Extract
Brides of Dust There are rooms in Pakistan which avoid me, old stone houses
carved from exile. At night the stone transforms
and women's voices cry, their smooth skin blends
into sandstone tomb.
She wears red chillies in her hair,
walks 30 miles for water and returns
to find her children turned to dust.
The rain is an offering she has not received.
Death find places to talk to her. Her mother’s songs
are her grandmother's dreams, her daughter's nightmares.
There are flames and silence in these houses.
The sandstone women are married
to death. An old woman painted my hands
like a virgin bride while I searched her eyes for a flicker of belonging.

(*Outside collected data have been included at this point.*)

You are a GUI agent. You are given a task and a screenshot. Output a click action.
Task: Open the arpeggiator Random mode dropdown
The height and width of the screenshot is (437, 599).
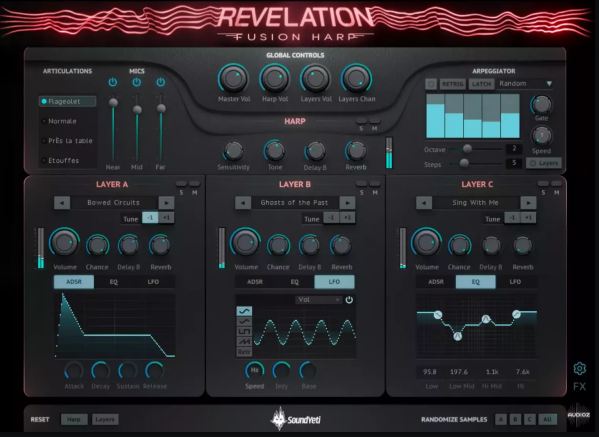(x=525, y=84)
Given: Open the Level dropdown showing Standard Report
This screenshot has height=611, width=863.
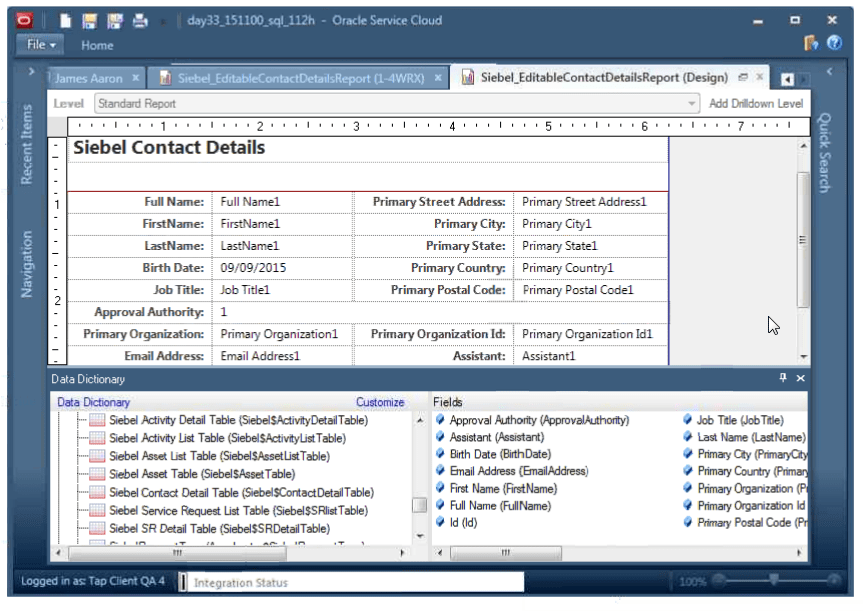Looking at the screenshot, I should [692, 103].
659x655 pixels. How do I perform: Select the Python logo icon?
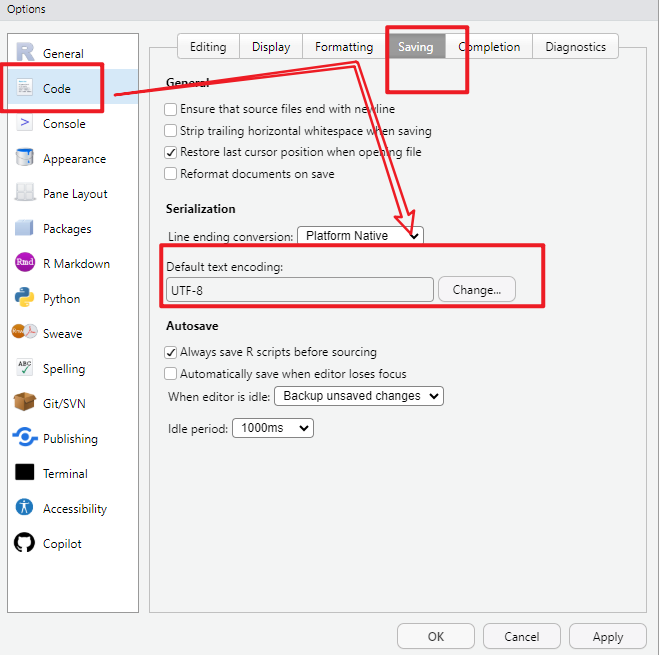25,298
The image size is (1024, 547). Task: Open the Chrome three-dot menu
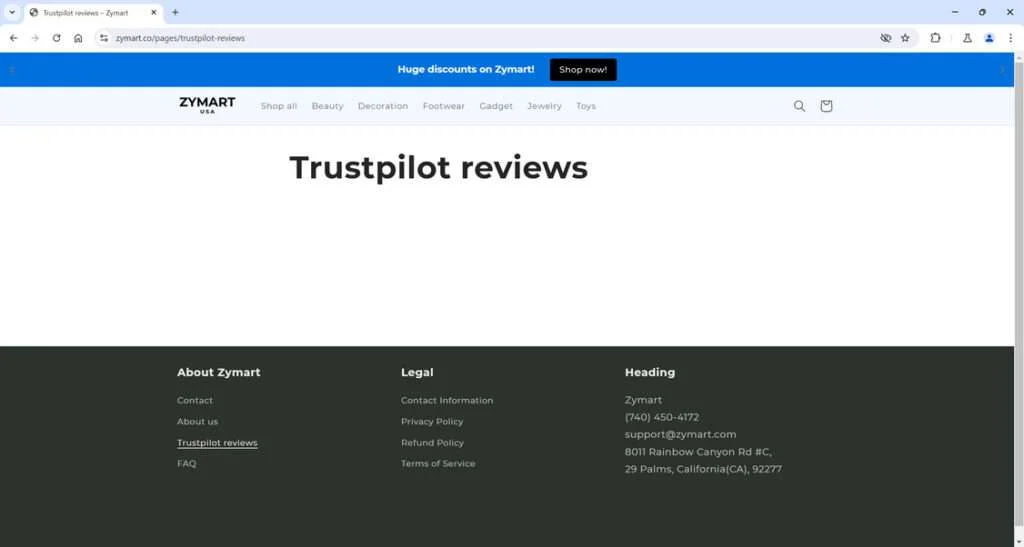(x=1010, y=39)
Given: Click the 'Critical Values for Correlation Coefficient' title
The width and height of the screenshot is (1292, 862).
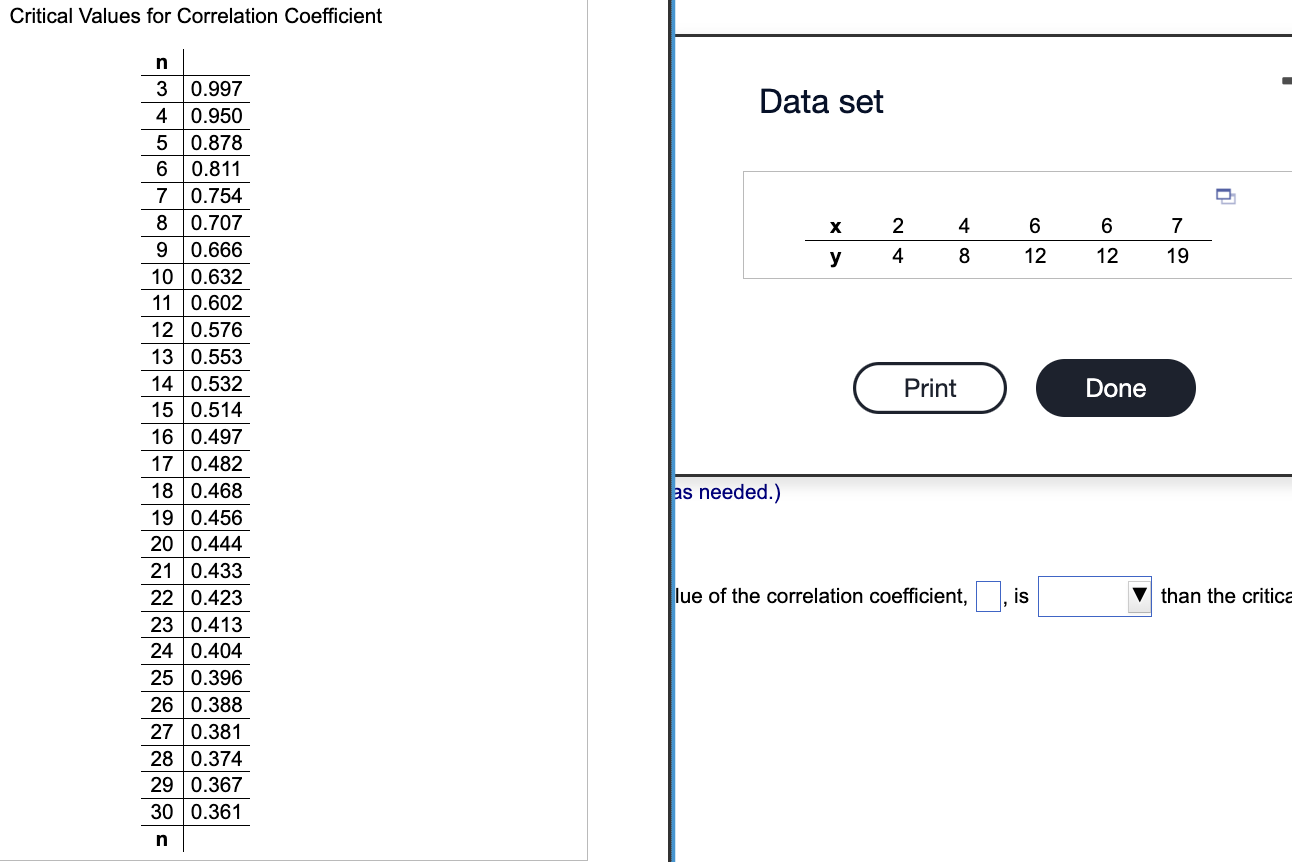Looking at the screenshot, I should 196,16.
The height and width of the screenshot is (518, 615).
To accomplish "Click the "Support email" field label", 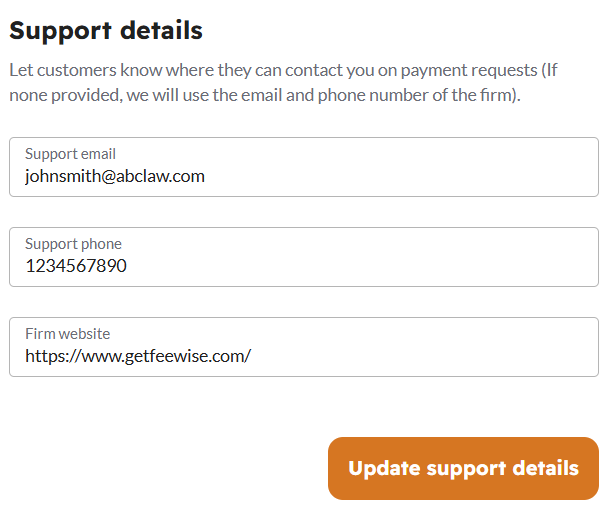I will point(70,154).
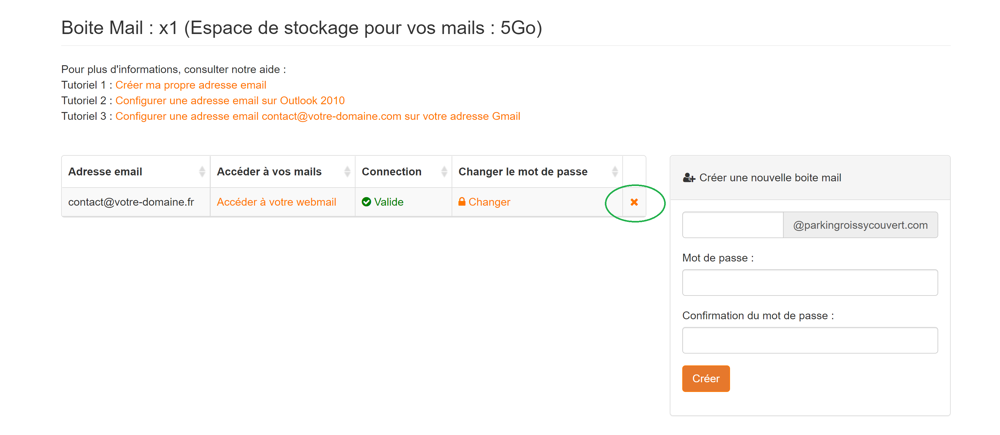Open the Outlook 2010 configuration tutorial link

click(230, 101)
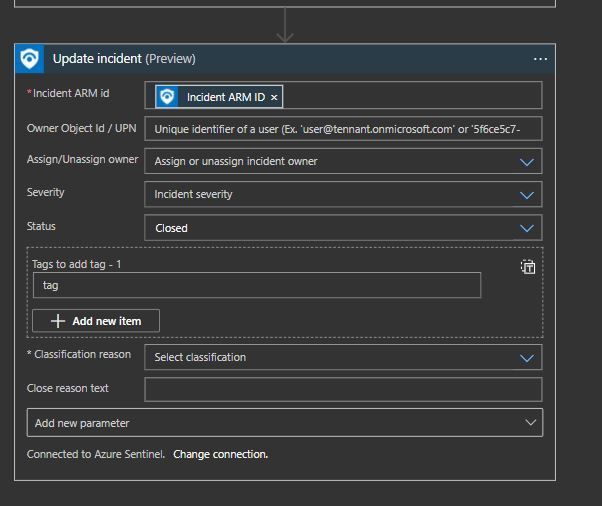Open the Update incident ellipsis menu

pos(541,60)
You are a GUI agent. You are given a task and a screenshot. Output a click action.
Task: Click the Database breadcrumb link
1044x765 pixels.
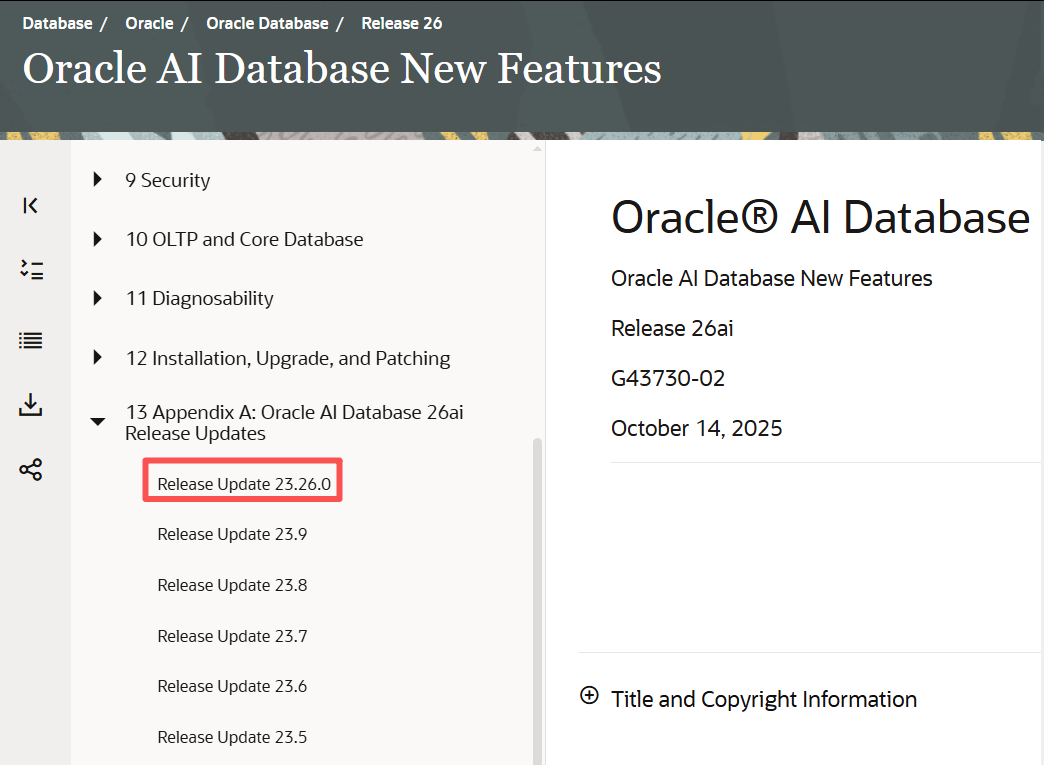[57, 23]
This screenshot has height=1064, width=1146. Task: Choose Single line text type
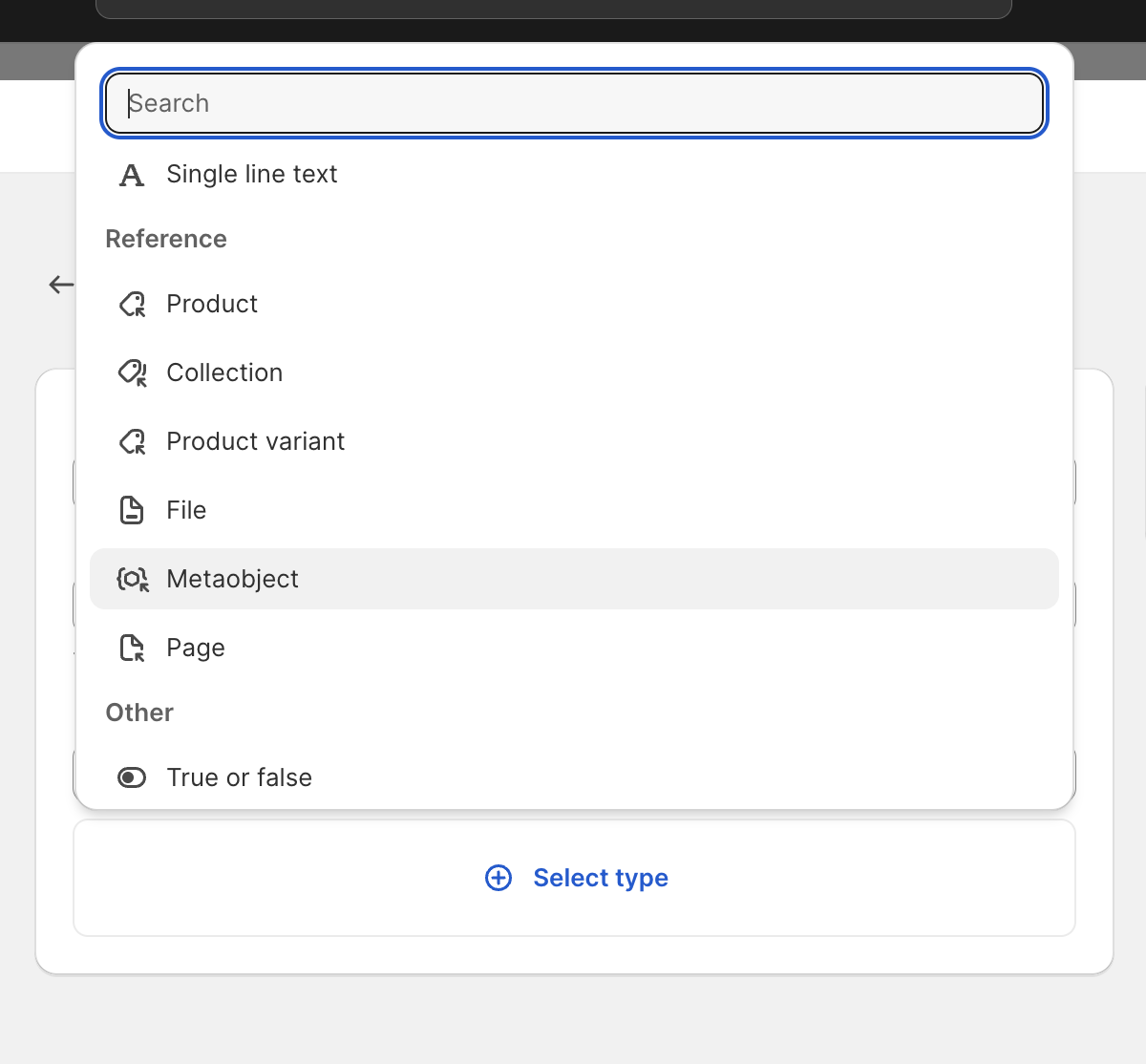click(x=575, y=175)
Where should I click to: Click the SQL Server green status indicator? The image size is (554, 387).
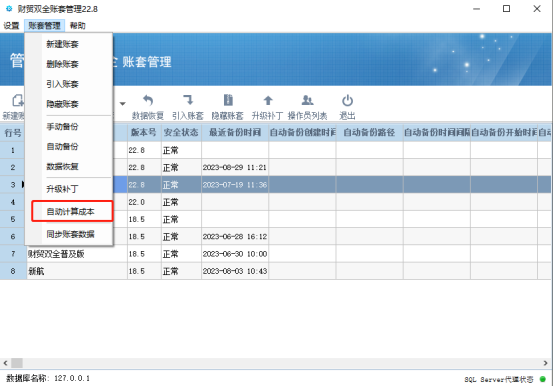[543, 379]
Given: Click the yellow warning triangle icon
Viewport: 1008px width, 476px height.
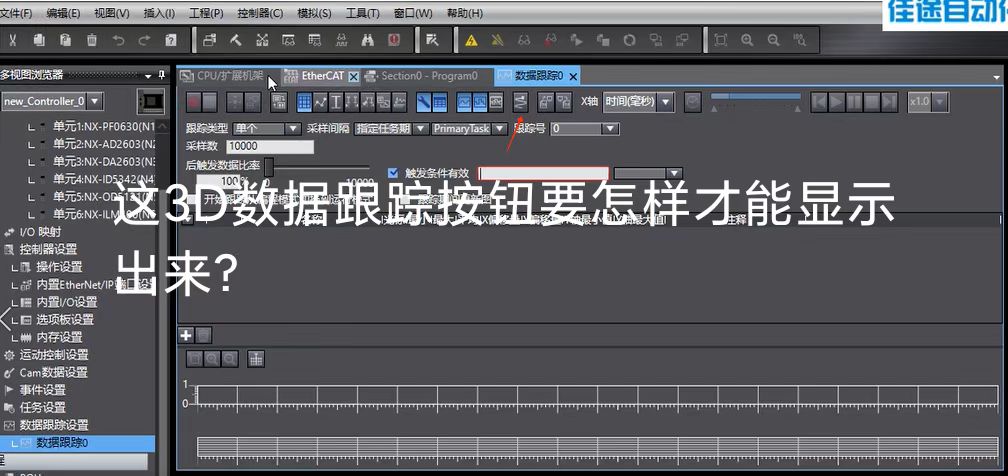Looking at the screenshot, I should (x=471, y=40).
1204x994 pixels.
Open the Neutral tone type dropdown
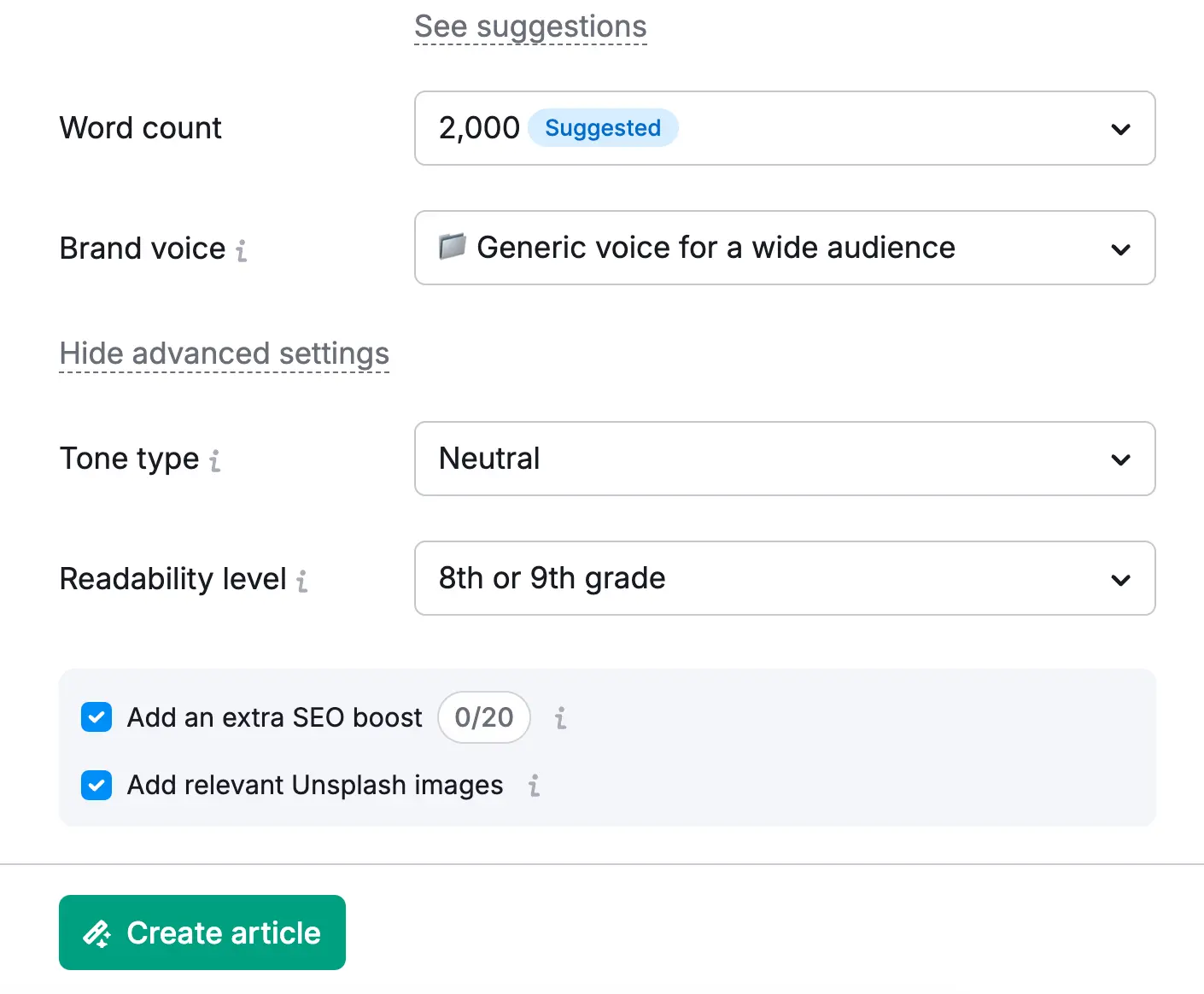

Three nights and two cultures I wandered
in desert lands, dreaming of sandstone women in village
houses, digging for roots, tumeric and
religion. Her head is sprinkled with water,
cleansing she passes prasaed to her daughter,
two hands, blessing. In the mirrors
of her kameez she watches
the eyes of sandstone women narrow and close.
She remembers
her mother never cut her hair,
she remembers
it coarse and grey. She remembers the eyes
of sandstone women. She remembers three cultures,
two nights, that roots make a difference. In her first language
she learns to say mother, in her second home. She remembers
sandstone women. In her dreams she goes home with them.
The boundaries of land shatter memory,
there is no map to lead my family
home. They travel to voices
and words become death. The colour of my roots
makes me shout. I am located in earth.
my feet have no voice. I am located in sound. I walk into language.
There are marriage rooms
in this story. She has more language
than difference. She speaks root words,
looks for rivers in the desert,
knows places to die with sandstone women. Closes her eyes.